Last night the White House parroted the rhetoric of the lobbyists who have been pushing for the TPP. The President went so far as to say that “Fast Track” authority would “protect our workers, [and] protect our environment.” Whether or not those are your issues, it’s hard to take the President’s claim seriously when nearly every labor and environmental organization in the U.S. vehemently opposes Fast Track for the TPP.
No one knows exactly what’s in the TPP (except government bureaucrats, lobbyists from the MPAA, and other such unsavory characters) — although from leaked texts we know that, if ratified in its current form, it spells out the same kind of dark Internet future that we swore we’d never allow when we defeated SOPA and ACTA.

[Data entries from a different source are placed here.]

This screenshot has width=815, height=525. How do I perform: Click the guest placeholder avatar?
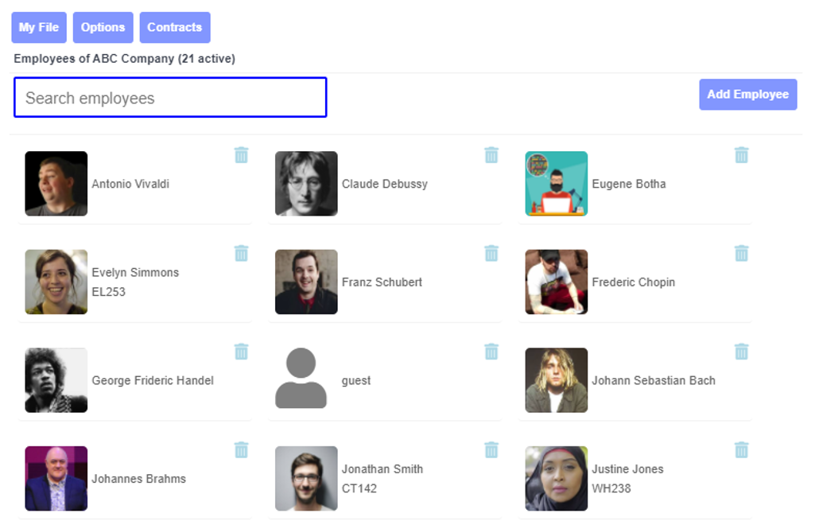301,378
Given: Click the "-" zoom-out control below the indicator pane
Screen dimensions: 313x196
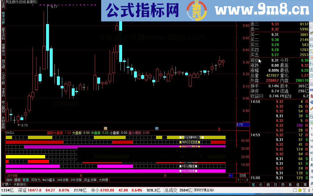Looking at the screenshot, I should click(x=243, y=180).

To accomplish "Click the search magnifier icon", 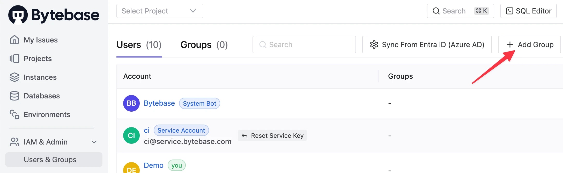I will (x=436, y=11).

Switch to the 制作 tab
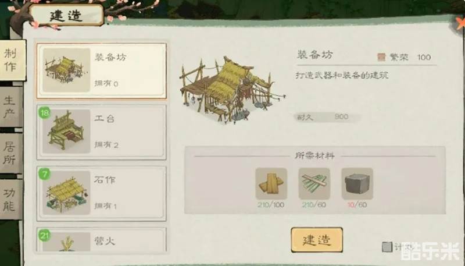pos(11,61)
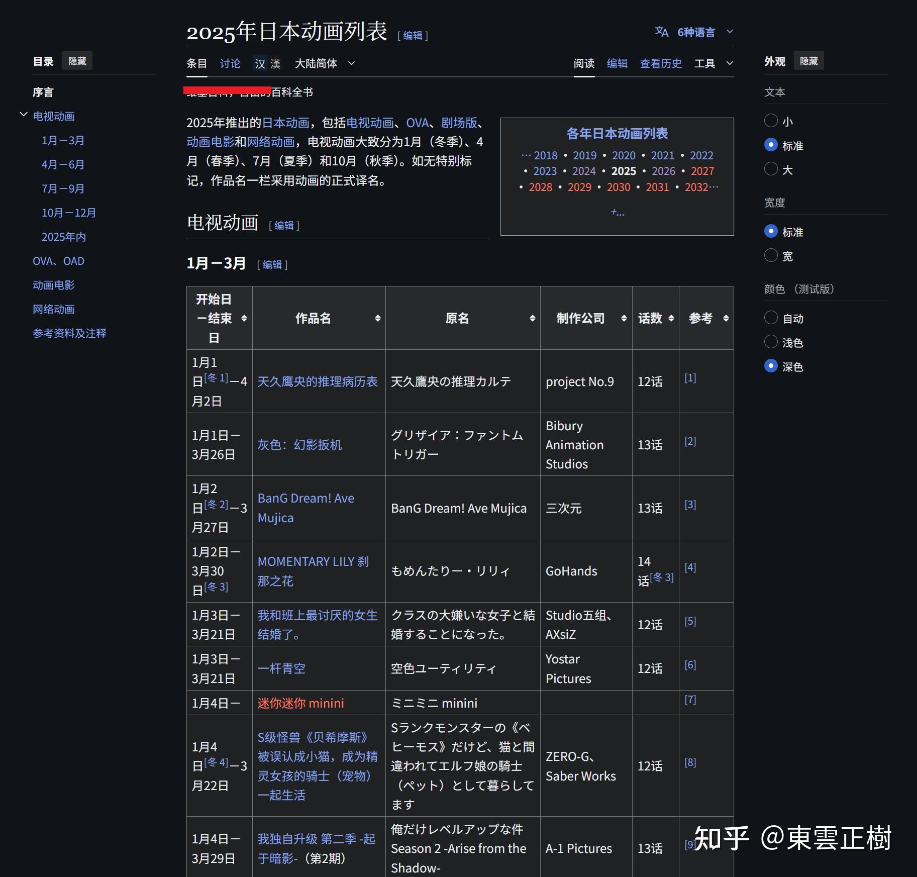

Today over 80 organizations are banding together to drive phone calls to DC to demand that our lawmakers vote NO on the Camp-Baucus Fast Track bill and give Congress time to debate and amend trade agreements that affect all of us.
This vote will be really, really close so every call counts. Will you add your voice? It only takes a minute.
Now that President Obama is doubling down on pressuring Congress to pass Fast Track, these next few days will be incredibly important.
Sound bad? We can stop it, but we have to act today: http://StopFastTrack.com
( Via Fight For The Future)
President Barack Obama gave his second State of the Union address for his second term. (Getty)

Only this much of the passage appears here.